To enable your organization to develop, maintain, and continuously improve an effective cybersecurity training program, you’ll need to secure strong support from management. You’ll also need to provide motivation to the user community to participate and track progress by periodically evaluating the program’s success. Some training methods are far more effective than others, so you’ll need to identify what works best. Consistency is critical, as is interdepartmental support. All of these essential elements are needed to create and maintain a culture of security awareness throughout the organization and to better protect valuable resources.
Depending on the nature of your business, management may or may not have enough information to allow them to fully comprehend the importance of cybersecurity training and where their vulnerabilities may lie. One way to emphasize the need for an effective training program is to gather recent articles and statistics from tech news sites and agencies like the FBI and Federal Trade Commission and present the data to those managers. Emphasize the fact that no technical control is 100% effective and that the user community is the last line of defense.
Make your case to managers by demonstrating how security training relates to risk management and how the failure to effectively provide that training can result in significant negative impacts to the bottom line. Speak in terms they relate to and try to avoid overly-technical jargon. Find some examples of how businesses like yours benefit from a well-trained workforce.
Stress the need for managers to be vocal in their support of cybersecurity training to help create a company-wide culture of security awareness and to promote cooperation between departments to ensure that everyone is on the same page.
Critical training elements
Your training program should be inclusive and should require employee participation. Simply sending out a monthly newsletter in the hope that staffers will read and retain the material in not sufficient. Tabletop exercises, classroom training, and online courses with quizzes work well, as do simulated attacks. Since the primary social engineering attack vector is phishing, simulated phishing attacks can be very effective at educating the workforce and these simulations can be conducted even if employees are working from home.
Make sure your training material is current. It should also be relevant. If, for example, your organization is a health care provider, the training material should include HIPAA data security requirements. If yours is a local government agency with access to criminal history data, CJIS requirements should be included.
Incorporating material that is useful to employees both at work and at home also results in better retention. If the information helps them protect their home networks and those who use them, they are more likely to remember it and that benefits their employers as well. Phishing and other social engineering training along with some basic cybersecurity principles are good examples of training material that applies both at home and in the office.
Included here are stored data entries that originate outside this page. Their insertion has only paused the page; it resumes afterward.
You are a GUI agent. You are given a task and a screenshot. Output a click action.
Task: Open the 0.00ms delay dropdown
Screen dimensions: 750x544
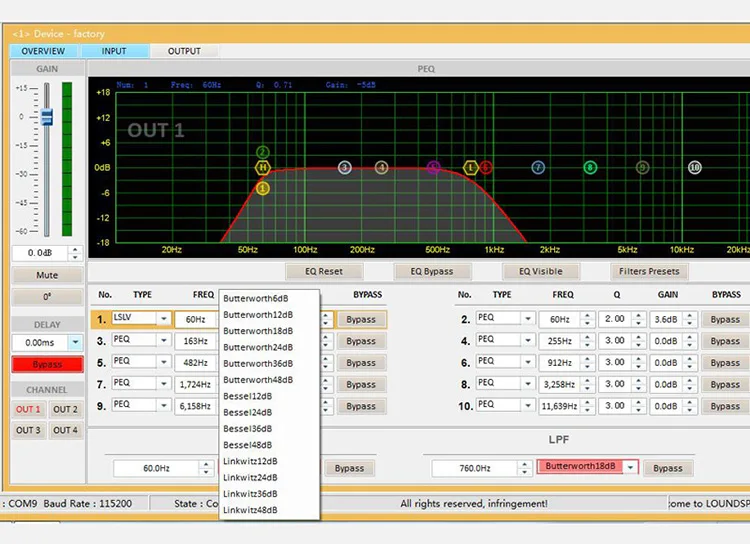[x=75, y=342]
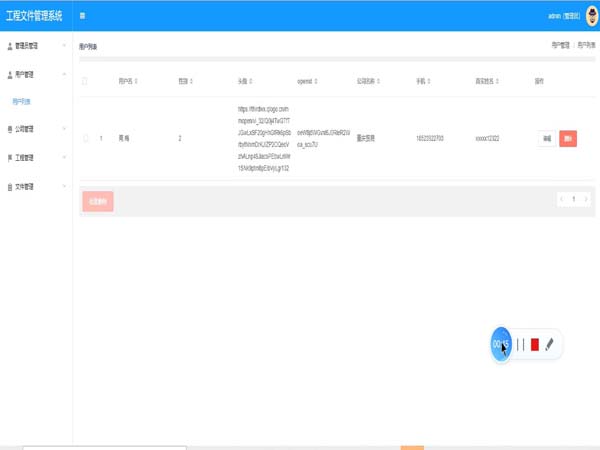The height and width of the screenshot is (450, 600).
Task: Click the sort icon beside 公司名称 column
Action: 379,80
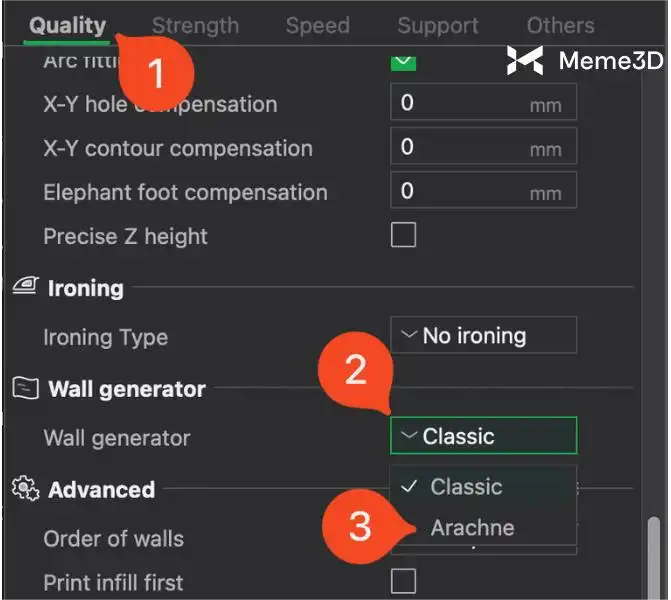The height and width of the screenshot is (600, 671).
Task: Click the Wall generator section icon
Action: pyautogui.click(x=25, y=388)
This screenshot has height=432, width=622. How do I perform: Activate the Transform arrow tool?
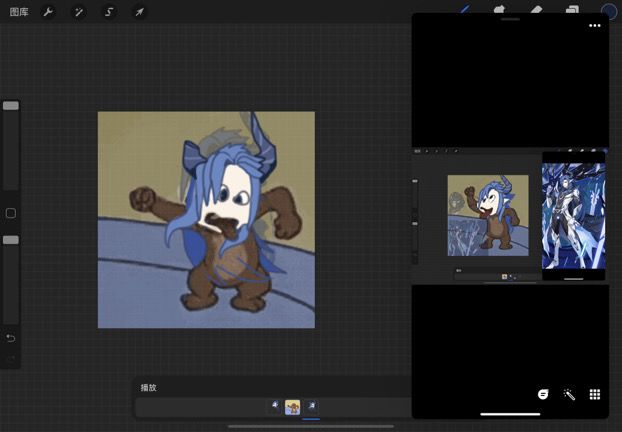(x=139, y=12)
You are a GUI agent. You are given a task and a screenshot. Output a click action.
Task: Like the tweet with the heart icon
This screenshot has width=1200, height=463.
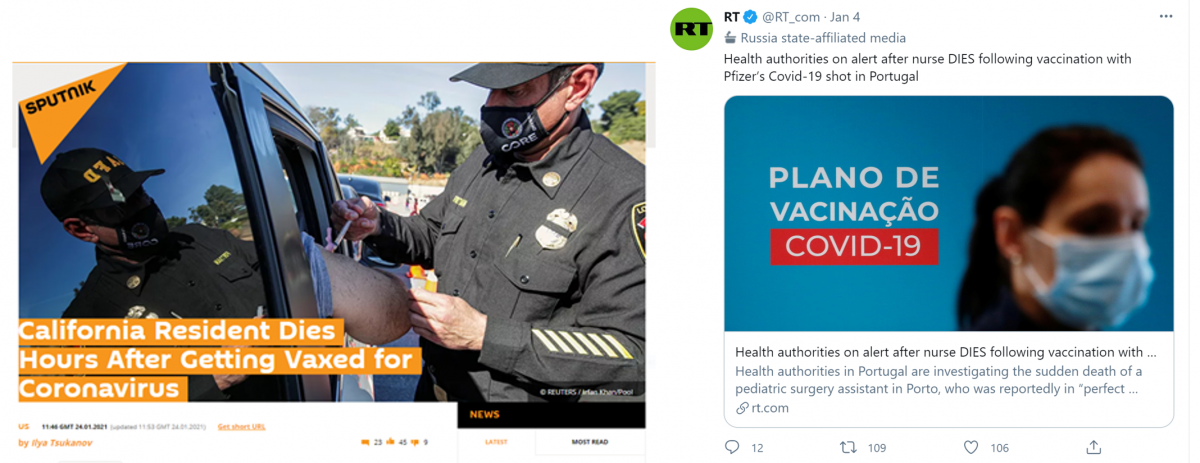point(971,447)
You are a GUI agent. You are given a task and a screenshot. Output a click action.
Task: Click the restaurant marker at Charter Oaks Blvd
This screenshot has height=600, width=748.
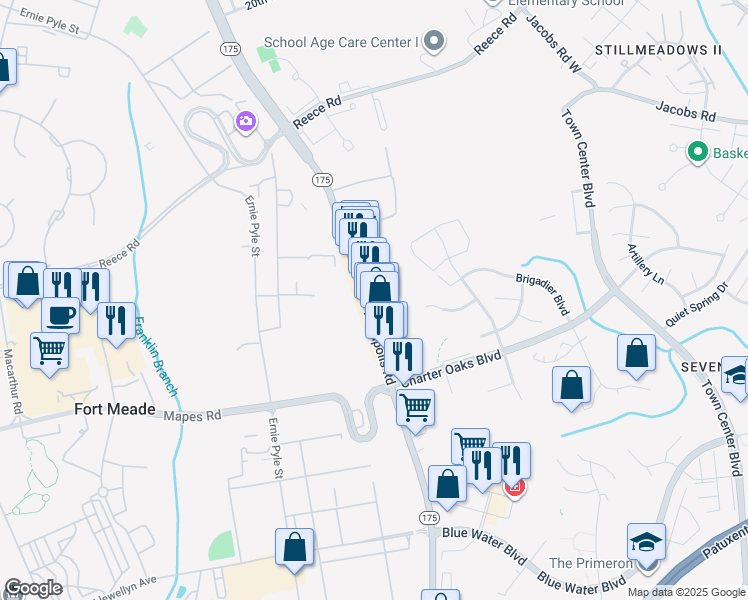coord(403,356)
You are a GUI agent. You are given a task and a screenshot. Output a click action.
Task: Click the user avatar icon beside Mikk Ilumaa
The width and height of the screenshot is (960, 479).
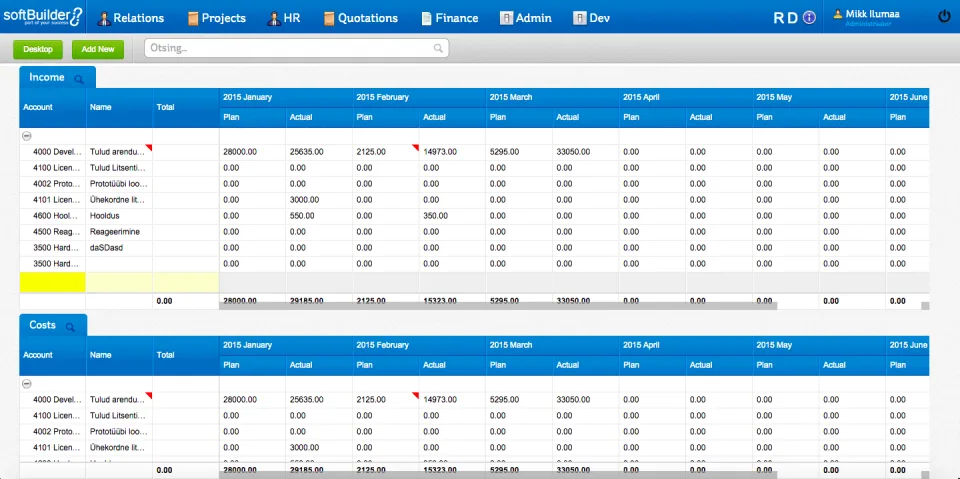(x=838, y=13)
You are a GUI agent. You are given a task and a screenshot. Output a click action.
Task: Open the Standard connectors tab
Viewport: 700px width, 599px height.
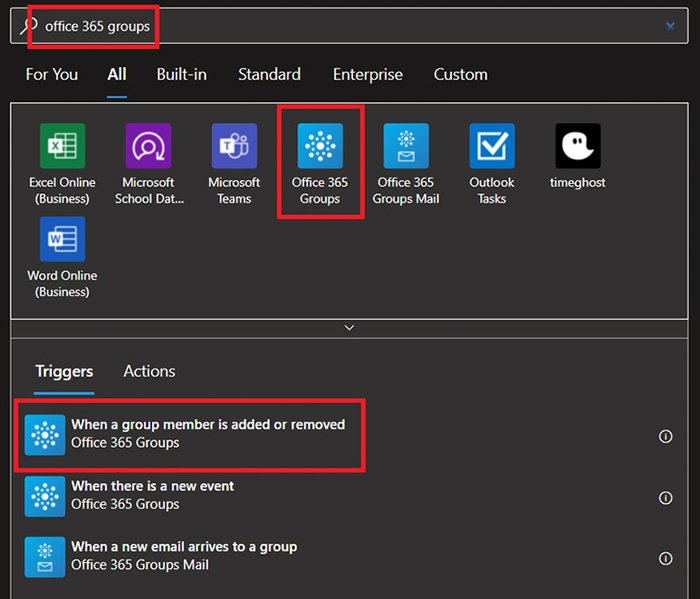[270, 75]
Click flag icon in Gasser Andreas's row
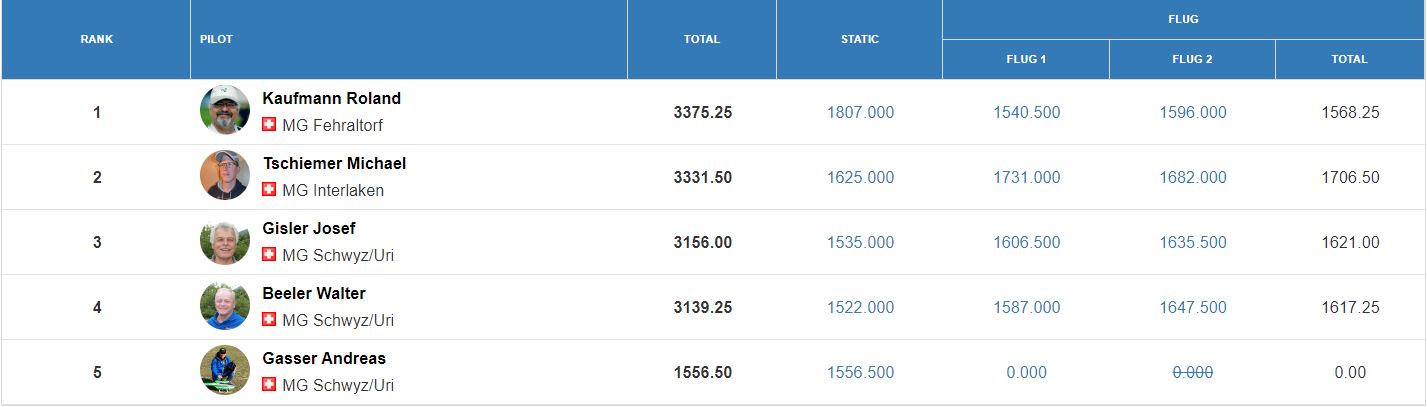This screenshot has width=1427, height=407. [269, 385]
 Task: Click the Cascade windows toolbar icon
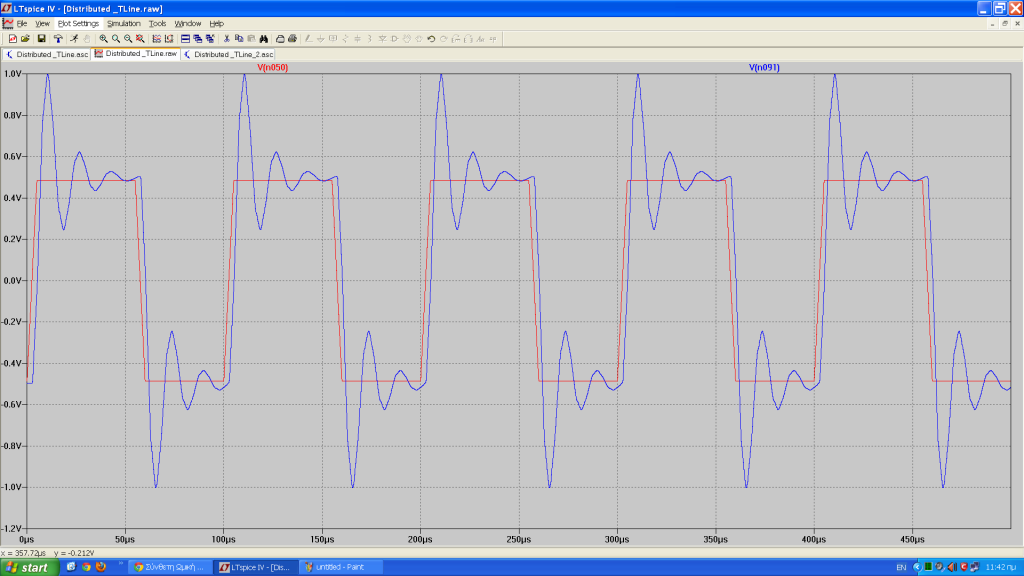(198, 38)
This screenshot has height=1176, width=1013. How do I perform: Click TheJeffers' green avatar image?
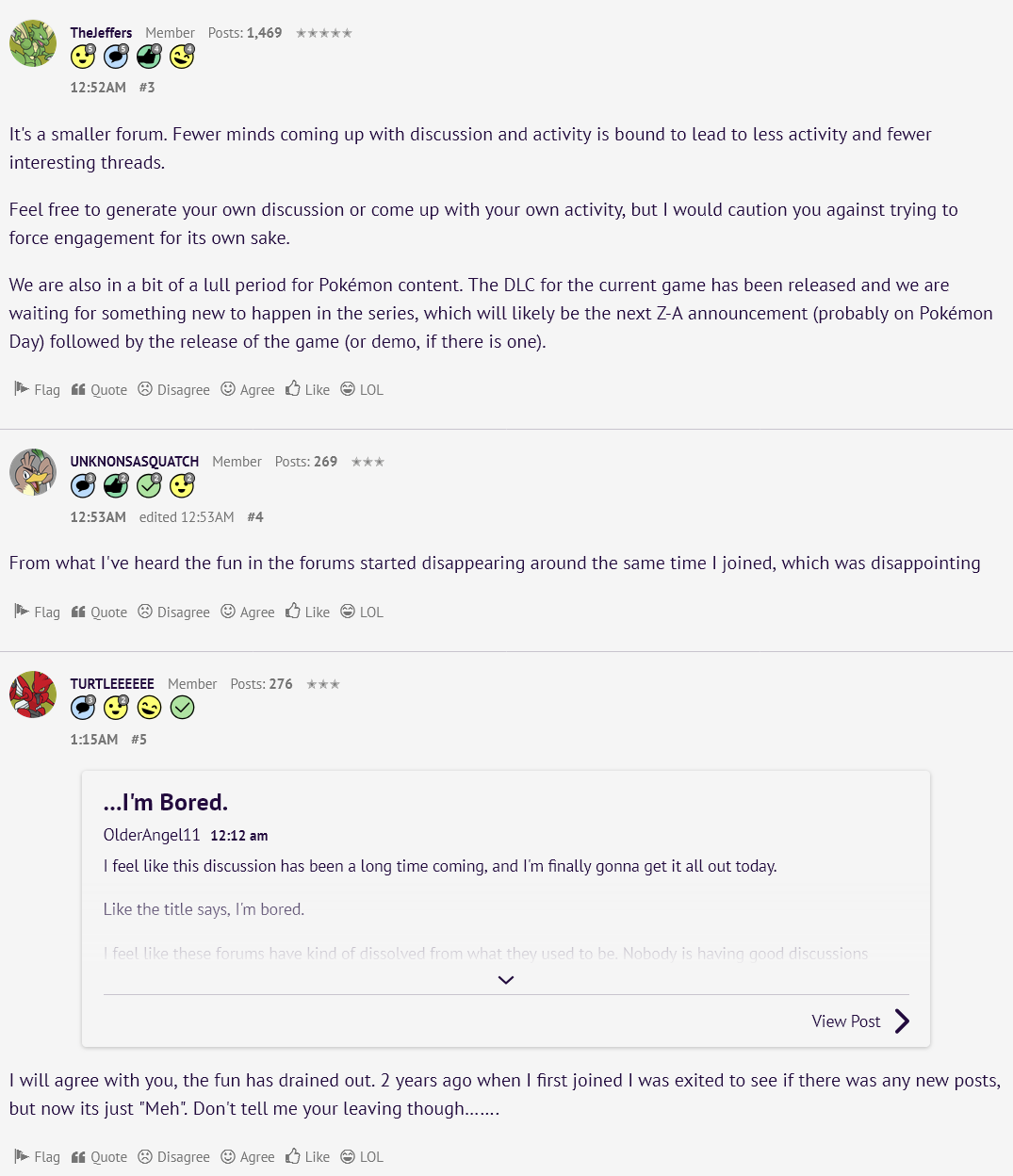click(33, 43)
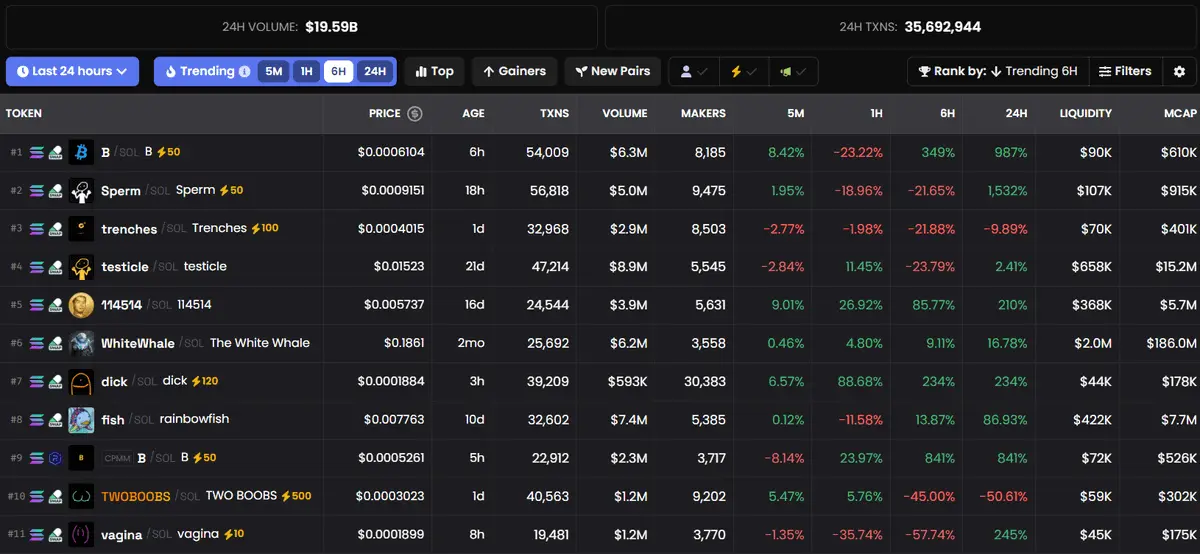Open the Filters menu
Image resolution: width=1200 pixels, height=554 pixels.
1125,71
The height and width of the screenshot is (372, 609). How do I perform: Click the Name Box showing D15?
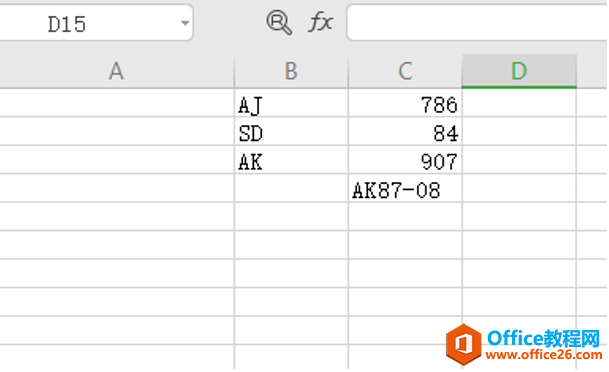click(x=93, y=23)
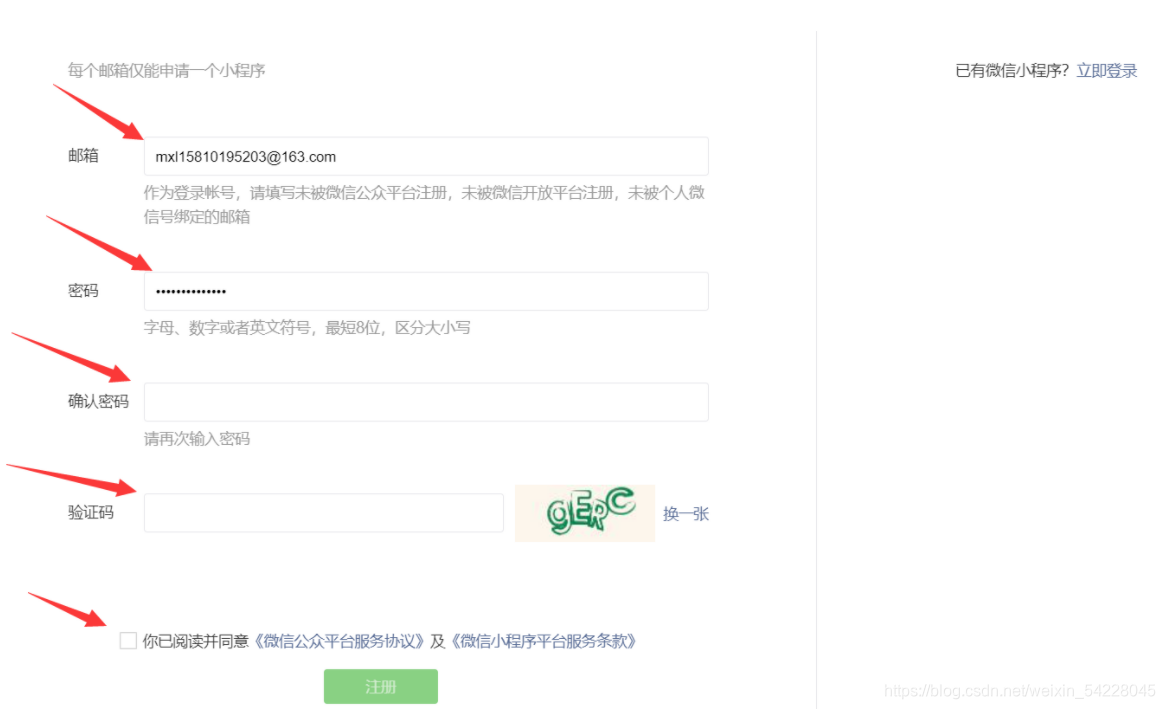Click the CSDN blog watermark link
Image resolution: width=1165 pixels, height=709 pixels.
(x=1020, y=690)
Consider offering some rewards for employees who complete their training in a timely manner. Incentives could include some time off or being entered into a drawing for a gift card. Consider making training completion a competition. Departments could compete to determine which would achieve 100% completion first, second, and third. Perhaps some reward could be provided to those groups that finished highest.
Continuous evaluation and improvement
Once you’ve created your training program, you’ll want to measure its success over time. You’ll also want to determine what is effective and what isn’t and make changes to ensure continuous improvement. Keeping the material current and including training about emerging threats is also important.
If you are using a tool or a training provider to run simulated phishing campaigns, there may be metrics automatically generated that will provide you with an initial vulnerability baseline, then measure progress across time. You may wish to use surveys to evaluate your program. These surveys could be sent to all employees or to specific stakeholders who could provide you with the feedback you need to continuously improve the training program.
Some training delivery solutions…
If your organization utilizes “Microsoft Defender for Office 365 plan 2,” you already have a built-in tool for running simulated phishing attacks and collecting metrics to gauge their effectiveness. There are third party providers of training as a service, including some that offer simulations as part of their programs. These providers typically furnish metrics for ongoing evaluation.
If you prefer to develop your own in-house program, organizations like the SANS Institute offer free cybersecurity training resources (see sans.org/security-resources/) that may satisfy many of your needs.
Per a July 2021 article posted to Heimdal Security’s blog (heimdalsecurity.com/blog), the average cost paid by individual organizations who suffered ransomware attacks during the first half of 2021 was $1.85 million. Organizations that pay these massive ransoms are often targeted again because they have been identified as being willing to pay. According to Digital Defense (digitaldefense.com/blog), phishing was number two among the top three ransomware attack vectors. If your company doesn’t maintain an effective cybersecurity training program that teaches employees how to recognize attack vectors such as ransomware phishing emails, serious consideration should be given to developing and deploying a program as soon as possible.